● **Stored data entries**:

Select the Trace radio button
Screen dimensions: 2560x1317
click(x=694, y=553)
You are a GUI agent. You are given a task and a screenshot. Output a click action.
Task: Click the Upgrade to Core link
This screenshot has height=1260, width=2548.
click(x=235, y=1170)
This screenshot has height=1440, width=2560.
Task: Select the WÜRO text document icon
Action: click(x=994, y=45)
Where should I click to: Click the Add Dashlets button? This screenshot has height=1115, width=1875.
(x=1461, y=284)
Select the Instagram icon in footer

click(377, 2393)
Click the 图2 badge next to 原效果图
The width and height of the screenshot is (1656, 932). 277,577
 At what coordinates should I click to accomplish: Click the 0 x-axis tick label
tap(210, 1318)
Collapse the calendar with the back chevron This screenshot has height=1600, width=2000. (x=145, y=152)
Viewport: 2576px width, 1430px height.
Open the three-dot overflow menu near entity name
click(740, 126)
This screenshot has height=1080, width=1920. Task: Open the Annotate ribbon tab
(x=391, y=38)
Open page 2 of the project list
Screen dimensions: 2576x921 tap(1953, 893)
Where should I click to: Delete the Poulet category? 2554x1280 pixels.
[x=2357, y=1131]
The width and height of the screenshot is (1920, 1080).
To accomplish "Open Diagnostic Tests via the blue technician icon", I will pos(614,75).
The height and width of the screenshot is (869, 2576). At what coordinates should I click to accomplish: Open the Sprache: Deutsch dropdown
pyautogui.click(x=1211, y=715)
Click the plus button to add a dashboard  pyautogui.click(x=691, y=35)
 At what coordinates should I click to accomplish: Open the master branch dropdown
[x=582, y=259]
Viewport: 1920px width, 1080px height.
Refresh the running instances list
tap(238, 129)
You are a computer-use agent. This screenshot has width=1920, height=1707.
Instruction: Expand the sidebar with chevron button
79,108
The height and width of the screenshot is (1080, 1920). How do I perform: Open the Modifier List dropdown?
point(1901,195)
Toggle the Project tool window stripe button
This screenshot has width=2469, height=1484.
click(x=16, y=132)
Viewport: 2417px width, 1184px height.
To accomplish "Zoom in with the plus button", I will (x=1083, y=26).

● **PROBLEM DESCRIPTION**: Where the word "agent" appears in a line of the entries, copy that line.

● **SOLUTION TO THIS TASK**:
You are a GUI agent. You are given a task and a screenshot. Output a click action.
You are a computer-use agent. This screenshot has width=1920, height=1707.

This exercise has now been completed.